Not all employees who face bullying in the workplace have actionable sexual harassment claims against their employers. Screaming bosses, coworkers who intentionally undermine one another’s success, and supervisors who set what seem like impossibly high standards can make for an objectively “hostile” work environment. But under federal employment discrimination laws, only employees who are bullied or harassed because of their sex can assert claims for sexual harassment against their employers.1
About Title VII
Under Title VII of the Civil Rights Act of 1964, employers are prohibited from discriminating against employees on the basis of sex in making any employment decisions, but also with respect to the “terms, conditions, or privileges” of their employment. 42 U.S.C. § 2000e-2(a). Discrimination affecting the “terms, conditions, or privileges” of one’s employment has been interpreted to include creation of a “sexually hostile work environment,” which is a legal term of art, through severe or pervasive sexual harassment. To constitute discrimination because of sex, actionable sexual harassment requires showing that the conduct is directed at the victim because of her (or his) gender.

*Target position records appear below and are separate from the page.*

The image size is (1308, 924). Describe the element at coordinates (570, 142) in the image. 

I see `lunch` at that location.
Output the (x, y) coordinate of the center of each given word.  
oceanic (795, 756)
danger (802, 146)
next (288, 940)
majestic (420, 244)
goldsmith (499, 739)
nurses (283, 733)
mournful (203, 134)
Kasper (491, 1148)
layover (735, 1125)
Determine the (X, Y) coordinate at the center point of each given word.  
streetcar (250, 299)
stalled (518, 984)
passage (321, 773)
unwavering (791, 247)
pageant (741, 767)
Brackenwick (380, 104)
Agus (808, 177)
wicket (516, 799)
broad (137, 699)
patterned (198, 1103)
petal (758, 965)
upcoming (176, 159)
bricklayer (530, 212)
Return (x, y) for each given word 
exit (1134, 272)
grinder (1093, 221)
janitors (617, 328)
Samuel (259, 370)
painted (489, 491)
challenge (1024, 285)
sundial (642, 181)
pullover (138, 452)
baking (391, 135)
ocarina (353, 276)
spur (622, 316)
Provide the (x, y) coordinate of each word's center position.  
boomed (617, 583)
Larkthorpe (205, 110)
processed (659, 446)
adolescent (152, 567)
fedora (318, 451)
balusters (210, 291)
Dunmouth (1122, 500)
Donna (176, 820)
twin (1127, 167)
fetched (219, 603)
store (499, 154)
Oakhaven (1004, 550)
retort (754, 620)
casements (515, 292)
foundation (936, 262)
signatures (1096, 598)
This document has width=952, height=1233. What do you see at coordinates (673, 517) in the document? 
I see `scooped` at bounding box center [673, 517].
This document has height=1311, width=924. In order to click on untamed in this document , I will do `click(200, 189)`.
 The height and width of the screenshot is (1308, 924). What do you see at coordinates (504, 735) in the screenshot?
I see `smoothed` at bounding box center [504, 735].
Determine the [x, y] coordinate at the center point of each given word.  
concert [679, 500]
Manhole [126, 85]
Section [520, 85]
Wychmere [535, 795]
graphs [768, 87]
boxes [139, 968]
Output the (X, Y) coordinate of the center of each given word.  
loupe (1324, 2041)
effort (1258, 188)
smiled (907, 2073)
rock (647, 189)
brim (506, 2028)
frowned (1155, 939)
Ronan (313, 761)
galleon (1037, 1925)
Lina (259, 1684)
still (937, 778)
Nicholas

As federal courts have affirmed on many occasions, Title VII is not “a general civility code” that prohibits “all verbal or physical harassment in the workplace.” Oncale v. Sundowner Offshore Services, Inc., 523 U.S. 75, 80 (1998). Rather, it was designed specifically to protect from discrimination historically marginalized Americans within, or totally excluded from, the workplace. This includes women who, long excluded from the workplace altogether, endured pervasive and unaddressed sexual harassment in previously male-dominated places of employment. As our understanding of gender and sexuality evolved over the late 20th and early 21st centuries, the protections against harassment were extended to all employees, men as well as women, who endured sexual harassment by members of the same or the opposite sex. Unfortunately, because Title VII only bans discrimination on protected bases, it still does not protect employees who are bullied or harassed for reasons other than their sex (or one of the other traits listed in the statute).
About Equal Opportunity Jerks and Other Bad Bosses
Two common examples of workplace bullying that do not give rise to a legal claim for sexual harassment are what has become known as the “equal opportunity jerk” and employers who single out a particular employee for reasons other than his or her sex.
As the theory goes: A supervisor who bullies all of his or her employees using gender-neutral language or tactics is not in violation of Title VII because he or she treats men and women equally poorly. For example, in Acosta v. Hilton Grand Vacations Company, LLC, Civil Action No. 4:15-cv-00495, 2017 WL 1173583 (D.S.C. Mar. 30, 2017) (slip copy), a female employee’s supervisor “had a reputation of being rude to everyone, regardless of the individual’s gender[.]” Id. at *6. Although the supervisor’s comments toward and interactions with the employee were “rude and inappropriate,” they were no different than those directed at male employees and did not in themselves reflect “bias or . . . animus based on . . . gender.” Id.
Similarly, employers who single out a particular employee still may not be in violation of Title VII if the employee is singled out for some reason other than his or her sex (or one of the other protected traits listed in the statute). For example, a supervisor who bullies an employee because of a personality conflict or disagreement over the way work should be done is not in violation of the law. Supervisors frequently offer harsh criticisms to their subordinates, call them stupid or incompetent, rail at them for mistakes, shout at them, and make threatening physical gestures toward them. However harmful the supervisor’s words or behavior may be, they will not be grounds for a sexual harassment claim under Title VII, as long as they are not based on the employee’s sex.
For workplace bullying to constitute sexual harassment, the bully must create a “sexually hostile work environment” through sexualized language or behavior. Some ways that bullies create a “sexually hostile work environment” include using gender-based slurs, making constant sexualized jokes or comments, and making unwelcome romantic or sexual advances. For the reasons described above, bullying that is unconnected to an employee’s sex is not actionable under Title VII.
What Laws Exist to Stop Workplace Bullying?
In the absence of federal legislation prohibiting generic workplace bullying, several states are considering legislation that would provide severely bullied employees with a claim for damages if they can prove that they suffered mental or physical harm as a result of the bullying. For example, Massachusetts State Senator Jennifer L. Flanagan introduced Senate Bill 1013—an act addressing workplace bullying, mobbing, and harassment, without regard to protected class status—in the Massachusetts Legislature in January 2017. Specifically, the act prohibits all “abusive conduct” against employees—even if the conduct is not based on one of the protected traits enumerated in Title VII, such as sex. In fact, the act expressly distinguishes sexual harassment from more general workplace bullying, which lawmakers estimate is four times more prevalent than sexual harassment alone.
Although workplace bullying and sexual harassment often go hand in hand, only one is actionable under existing federal law. Unless and until states pass anti-bullying laws like the one under consideration in Massachusetts, employees’ ability to assert claims against their employers for workplace bullying will be limited to harassment on the basis of sex or one of the other protected traits enumerated in Title VII.